Insurance Commissioner Responsibilities:

    Appoint representatives to the Board within 30 days;

    Approve the Board's plan of operation;

    Review a request for, approve or disapprove a capital call;

    Establish the form and content of the program's annual statement;

    Examine transactions, financial conditions, and operation of the program at least every 3 years

    Conduct examinations of the program;

    Determine the annual program premium based on:

          analysis of rates and rating plans used by medical malpractice insurers,

          claims experience for medical malpractice insurers, and

          anything else the commissioner determines to be relevant;

    Independently evaluate the rate and rating plan to determine:

          rates will result in premiums that are not excessive, inadequate, or unfairly discriminatory, and

          annual funding estimate is actuarially sound;

    Prepare aggregate statistical summaries of closed claims each calendar year;

    Prepare an annual report by fiscal year-end summarizing closed claim reports and medical malpractice insurers' annual financial reports;

    May impose a fine of $250 per day per case against an insurer or surplus lines carrier that fails to provide timely notification of claims; and

    May adopt rules to implement the law.

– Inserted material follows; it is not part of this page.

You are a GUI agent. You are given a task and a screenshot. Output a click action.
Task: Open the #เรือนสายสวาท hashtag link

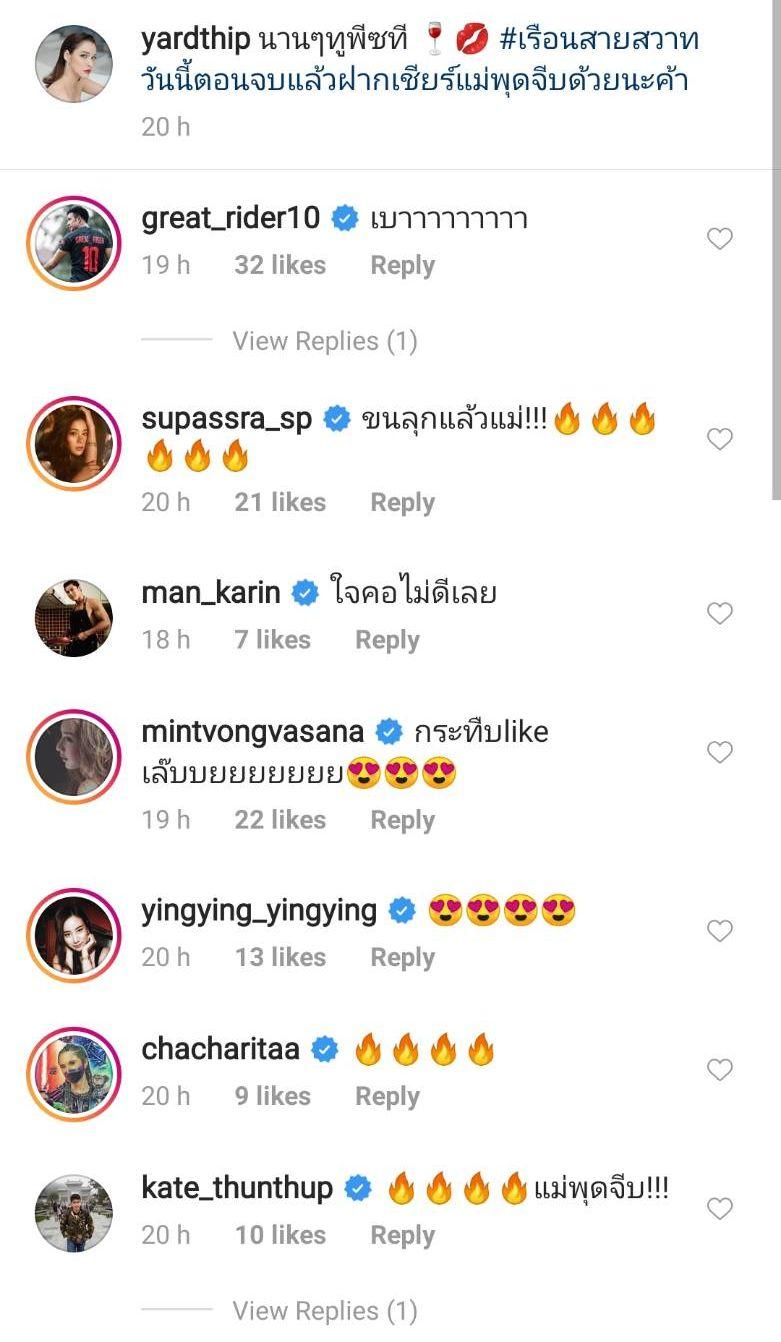tap(598, 40)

Department of Health Responsibilities:

    Provide the program with available information to set premiums; and

    Thoroughly investigate a health care professional if he or she has had three claims paid within the last five years and the total indemnity payment for each claim was $50,000 or more.

 

The Board of Governors:

The Board of Governors (Board) is comprised of the Insurance Commissioner or his/her designee; three members of the public appointed by the Commissioner; a person with insurance or risk management experience; a person selected by the Washington State Medical Association; and a person selected by the Washington State Hospital Association. The Board must:

    Oversee operations of the program;

    Hire an administrator, who may hire staff or contract for services;

    Adopt a program plan of operation including:

          a schedule of meetings,

          specific program coverage provisions, including:

                types of claims excluded,

                coverage limits,

                eligibility criteria for providers and facilities, and

                program rules for the purchase of tail coverage;

          rules regarding duration of tail coverage that must be offered by insurers and self insurers;

          criteria under which the program may purchase reinsurance;

          process for buying coverage from the program;

          billing, collecting, and other administrative activities; 

          contract with an actuary for the development of the program's classifications, rates, and rating plans; and

          adopt rates and rating plans.


The Program's Legal Status:

The program is:

    a separate legal entity,

    exempt from payment of all state fees and taxes, and

    exempt from filing insurer forms.

The program is not:

    an insurer as defined in the insurance code,

    a state agency, and 

    a member of the Washington Insurance Guaranty Association.


Program Implementation Dates:

The program will pay claims and defense costs for claims first made:

    On or after January 1, 2005; or

    The effective date of coverage under the program, if later than January 1, 2005.


Appropriation: The sum of $10 million is appropriated for the biennium ending June 30, 2005, from the Health Services Account to the Department of Health to provide capital and surplus to the supplemental malpractice program and pay administrative expenses incurred in establishing the program.


Fiscal Note: Requested on January 22, 2004.


Effective Date: The bill contains an emergency clause and takes effect immediately.